#### Trecho fornecido:
━━━━━━━━━━━━━━━━━━━━

Um violão no dia dos namorados
Por Francisco Frassales Cartaxo
Primeiro aparece o violão, depois vejo o homem saindo do carro. Pela outra porta, desce a mulher em longo vestido preto. Quando atravessam a rua, nesgas de coxas brancas ficam à mostra sob o açoite suave do vento do domingo. Caminham para o restaurante, penso, música ao vivo, cantores, talvez marido e mulher, imagino, na luta pela sobrevivência, os artistas numa pior, nesses tempos de inseguro declínio dessa pandemia sem fim. Coitados, no dia dos namorados, em plena operação caça-níquel!
Mas serão mesmo profissionais?

━━━━━━━━━━━━━━━━━━━━

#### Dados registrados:
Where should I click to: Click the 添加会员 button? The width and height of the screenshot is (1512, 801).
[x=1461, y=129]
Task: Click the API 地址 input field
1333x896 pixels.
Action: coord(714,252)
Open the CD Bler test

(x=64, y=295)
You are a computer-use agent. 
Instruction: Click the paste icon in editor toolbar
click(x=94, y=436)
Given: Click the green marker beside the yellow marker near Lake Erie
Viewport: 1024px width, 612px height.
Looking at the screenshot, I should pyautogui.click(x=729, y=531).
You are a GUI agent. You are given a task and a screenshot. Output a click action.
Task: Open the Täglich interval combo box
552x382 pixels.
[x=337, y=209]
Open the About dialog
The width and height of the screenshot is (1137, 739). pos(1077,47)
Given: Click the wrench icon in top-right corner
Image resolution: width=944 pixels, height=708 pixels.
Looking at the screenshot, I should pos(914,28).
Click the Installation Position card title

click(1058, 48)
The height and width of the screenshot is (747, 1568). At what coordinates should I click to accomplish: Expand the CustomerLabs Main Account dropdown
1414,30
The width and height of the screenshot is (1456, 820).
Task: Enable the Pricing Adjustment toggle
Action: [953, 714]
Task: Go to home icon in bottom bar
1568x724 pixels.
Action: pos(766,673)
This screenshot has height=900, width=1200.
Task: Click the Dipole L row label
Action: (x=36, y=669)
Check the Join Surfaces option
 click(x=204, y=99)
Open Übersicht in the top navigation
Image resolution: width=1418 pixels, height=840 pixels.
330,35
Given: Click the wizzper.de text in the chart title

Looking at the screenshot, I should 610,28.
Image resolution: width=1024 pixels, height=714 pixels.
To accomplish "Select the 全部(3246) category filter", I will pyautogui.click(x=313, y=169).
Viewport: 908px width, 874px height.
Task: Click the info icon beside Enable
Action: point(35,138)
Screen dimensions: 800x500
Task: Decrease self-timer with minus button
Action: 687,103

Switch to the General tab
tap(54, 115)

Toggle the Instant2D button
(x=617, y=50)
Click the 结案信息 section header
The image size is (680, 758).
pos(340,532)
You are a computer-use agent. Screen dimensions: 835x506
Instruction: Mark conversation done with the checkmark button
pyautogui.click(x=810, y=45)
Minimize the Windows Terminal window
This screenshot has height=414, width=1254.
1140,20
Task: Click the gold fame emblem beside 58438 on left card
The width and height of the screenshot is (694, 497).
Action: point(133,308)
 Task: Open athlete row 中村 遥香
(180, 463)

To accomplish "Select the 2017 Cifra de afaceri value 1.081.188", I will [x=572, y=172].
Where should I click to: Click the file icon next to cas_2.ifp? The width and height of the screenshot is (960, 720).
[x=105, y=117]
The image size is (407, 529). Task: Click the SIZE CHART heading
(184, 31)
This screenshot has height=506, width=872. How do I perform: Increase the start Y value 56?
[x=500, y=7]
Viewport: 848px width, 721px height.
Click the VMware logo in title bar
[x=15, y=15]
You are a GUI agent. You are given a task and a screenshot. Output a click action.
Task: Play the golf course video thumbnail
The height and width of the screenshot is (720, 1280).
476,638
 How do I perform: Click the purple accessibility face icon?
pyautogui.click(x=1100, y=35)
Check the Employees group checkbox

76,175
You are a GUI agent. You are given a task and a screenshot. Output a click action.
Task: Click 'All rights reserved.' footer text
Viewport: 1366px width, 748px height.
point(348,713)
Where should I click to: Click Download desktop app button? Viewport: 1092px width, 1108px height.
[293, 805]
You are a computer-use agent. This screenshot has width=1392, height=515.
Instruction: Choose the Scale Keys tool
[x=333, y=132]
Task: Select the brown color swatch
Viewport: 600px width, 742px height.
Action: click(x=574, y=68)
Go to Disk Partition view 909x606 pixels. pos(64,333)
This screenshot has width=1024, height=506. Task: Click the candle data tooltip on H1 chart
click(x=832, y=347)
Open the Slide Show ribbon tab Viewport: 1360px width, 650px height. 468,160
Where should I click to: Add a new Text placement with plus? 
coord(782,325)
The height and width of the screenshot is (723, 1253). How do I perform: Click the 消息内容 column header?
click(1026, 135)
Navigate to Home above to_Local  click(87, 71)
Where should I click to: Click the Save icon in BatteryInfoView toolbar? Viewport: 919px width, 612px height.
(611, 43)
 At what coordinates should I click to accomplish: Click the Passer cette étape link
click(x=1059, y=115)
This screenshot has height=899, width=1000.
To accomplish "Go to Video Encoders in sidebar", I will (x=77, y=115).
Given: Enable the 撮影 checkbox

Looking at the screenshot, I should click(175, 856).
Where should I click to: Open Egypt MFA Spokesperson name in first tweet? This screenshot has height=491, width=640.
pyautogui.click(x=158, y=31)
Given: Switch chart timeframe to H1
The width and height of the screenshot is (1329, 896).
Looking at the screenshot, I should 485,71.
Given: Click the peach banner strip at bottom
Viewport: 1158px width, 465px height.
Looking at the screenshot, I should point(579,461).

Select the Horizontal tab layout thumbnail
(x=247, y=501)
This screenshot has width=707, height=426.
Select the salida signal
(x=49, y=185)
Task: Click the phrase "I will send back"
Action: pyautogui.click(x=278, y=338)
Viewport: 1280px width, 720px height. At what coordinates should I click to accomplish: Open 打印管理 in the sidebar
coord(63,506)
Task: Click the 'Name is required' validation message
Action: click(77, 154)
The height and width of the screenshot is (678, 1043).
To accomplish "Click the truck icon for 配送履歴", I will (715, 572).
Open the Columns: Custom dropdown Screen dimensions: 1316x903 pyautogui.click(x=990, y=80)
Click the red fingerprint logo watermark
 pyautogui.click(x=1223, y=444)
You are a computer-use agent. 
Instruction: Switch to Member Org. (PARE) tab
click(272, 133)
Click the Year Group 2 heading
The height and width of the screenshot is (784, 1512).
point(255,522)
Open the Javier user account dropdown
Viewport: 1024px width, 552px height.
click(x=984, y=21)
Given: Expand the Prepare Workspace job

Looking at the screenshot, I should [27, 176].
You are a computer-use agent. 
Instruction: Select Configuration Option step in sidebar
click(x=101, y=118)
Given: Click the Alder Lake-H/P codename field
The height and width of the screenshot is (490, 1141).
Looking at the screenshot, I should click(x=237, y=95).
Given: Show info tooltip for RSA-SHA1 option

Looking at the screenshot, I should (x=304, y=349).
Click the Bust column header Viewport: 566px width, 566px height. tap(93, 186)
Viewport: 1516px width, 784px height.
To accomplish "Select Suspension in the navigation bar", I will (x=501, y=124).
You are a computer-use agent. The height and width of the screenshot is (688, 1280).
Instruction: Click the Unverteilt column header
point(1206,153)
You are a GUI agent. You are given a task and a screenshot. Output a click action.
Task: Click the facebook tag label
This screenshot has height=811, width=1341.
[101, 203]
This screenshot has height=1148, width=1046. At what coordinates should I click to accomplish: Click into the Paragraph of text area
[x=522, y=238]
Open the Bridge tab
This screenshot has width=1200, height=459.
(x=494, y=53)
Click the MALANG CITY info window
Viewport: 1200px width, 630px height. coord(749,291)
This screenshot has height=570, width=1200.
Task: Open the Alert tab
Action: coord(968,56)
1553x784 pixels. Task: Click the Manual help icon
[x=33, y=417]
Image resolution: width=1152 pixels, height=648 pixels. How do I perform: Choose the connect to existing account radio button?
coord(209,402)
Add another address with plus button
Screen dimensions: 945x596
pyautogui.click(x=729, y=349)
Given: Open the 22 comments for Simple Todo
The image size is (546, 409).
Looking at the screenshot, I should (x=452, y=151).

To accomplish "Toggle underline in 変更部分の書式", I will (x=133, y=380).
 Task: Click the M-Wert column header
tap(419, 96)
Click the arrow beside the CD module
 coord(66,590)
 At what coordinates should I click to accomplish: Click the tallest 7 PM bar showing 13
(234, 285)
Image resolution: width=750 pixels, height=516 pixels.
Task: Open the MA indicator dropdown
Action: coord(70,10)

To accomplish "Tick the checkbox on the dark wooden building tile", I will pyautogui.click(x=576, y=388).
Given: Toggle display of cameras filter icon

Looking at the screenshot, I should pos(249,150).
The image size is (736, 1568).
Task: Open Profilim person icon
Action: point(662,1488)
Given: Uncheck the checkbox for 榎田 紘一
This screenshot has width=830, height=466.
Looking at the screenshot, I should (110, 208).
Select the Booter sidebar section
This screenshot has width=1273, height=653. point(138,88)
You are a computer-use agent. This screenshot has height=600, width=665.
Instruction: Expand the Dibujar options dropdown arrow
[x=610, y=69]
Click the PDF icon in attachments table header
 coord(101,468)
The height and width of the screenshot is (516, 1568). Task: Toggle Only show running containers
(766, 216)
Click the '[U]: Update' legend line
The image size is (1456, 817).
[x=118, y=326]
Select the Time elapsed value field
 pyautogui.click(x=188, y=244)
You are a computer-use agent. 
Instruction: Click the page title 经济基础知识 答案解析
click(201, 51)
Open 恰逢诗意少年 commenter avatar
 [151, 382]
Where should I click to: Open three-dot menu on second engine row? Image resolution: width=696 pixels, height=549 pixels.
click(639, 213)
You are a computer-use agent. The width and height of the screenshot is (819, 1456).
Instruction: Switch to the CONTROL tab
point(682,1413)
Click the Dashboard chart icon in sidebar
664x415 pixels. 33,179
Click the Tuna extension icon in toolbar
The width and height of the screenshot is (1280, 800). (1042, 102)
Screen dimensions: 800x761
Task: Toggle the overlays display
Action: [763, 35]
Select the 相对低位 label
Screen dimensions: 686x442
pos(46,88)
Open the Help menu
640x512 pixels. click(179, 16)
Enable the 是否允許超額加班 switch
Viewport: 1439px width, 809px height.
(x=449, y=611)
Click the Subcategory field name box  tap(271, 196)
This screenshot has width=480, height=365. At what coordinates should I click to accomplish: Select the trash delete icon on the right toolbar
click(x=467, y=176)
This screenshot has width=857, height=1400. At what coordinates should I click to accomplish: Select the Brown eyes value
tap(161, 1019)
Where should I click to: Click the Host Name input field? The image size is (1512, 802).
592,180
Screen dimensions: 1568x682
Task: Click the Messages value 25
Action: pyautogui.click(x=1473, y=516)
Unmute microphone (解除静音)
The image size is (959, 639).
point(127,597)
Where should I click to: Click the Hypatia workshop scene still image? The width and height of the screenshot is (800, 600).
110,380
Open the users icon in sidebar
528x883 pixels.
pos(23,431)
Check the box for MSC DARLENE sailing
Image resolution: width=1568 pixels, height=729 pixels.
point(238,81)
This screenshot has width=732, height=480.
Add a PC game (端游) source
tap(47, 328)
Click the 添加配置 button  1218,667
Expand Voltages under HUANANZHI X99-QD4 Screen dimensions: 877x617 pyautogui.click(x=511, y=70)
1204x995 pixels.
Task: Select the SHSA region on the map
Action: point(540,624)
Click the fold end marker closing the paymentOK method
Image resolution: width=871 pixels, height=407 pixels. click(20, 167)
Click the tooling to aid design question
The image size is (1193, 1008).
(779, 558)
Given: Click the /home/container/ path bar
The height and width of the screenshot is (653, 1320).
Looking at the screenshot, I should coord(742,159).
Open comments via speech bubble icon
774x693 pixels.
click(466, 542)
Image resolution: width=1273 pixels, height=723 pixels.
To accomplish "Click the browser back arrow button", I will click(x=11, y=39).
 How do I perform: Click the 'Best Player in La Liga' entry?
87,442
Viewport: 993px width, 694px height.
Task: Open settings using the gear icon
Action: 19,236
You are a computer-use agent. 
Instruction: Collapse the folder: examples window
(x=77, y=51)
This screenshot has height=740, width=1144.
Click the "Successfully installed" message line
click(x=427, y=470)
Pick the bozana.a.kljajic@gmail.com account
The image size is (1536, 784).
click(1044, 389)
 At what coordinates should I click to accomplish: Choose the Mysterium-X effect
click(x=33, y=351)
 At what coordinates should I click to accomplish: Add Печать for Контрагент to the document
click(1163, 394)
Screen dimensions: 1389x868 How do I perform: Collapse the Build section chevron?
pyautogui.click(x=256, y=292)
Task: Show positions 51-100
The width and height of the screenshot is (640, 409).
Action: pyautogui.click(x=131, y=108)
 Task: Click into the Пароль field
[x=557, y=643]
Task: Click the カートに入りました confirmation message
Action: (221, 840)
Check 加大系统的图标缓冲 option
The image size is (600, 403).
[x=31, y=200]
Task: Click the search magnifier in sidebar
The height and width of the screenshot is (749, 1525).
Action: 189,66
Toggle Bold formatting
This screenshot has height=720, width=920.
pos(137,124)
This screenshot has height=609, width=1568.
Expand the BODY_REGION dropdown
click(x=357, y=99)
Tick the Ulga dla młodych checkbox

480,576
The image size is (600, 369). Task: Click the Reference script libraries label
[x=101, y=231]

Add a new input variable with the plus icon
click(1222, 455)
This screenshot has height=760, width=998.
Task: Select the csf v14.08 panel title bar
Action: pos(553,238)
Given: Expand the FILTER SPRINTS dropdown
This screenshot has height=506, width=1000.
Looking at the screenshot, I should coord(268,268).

━━━━━━━━━━━━━━━━━━━━

#### Descrição da tarefa:
Na crônica sobre o violão no dia dos namorados, de que cor é o vestido longo da mulher que desce do carro? As entradas não têm nenhum papel neste exercício.

#### Resultado do exercício:
Preto.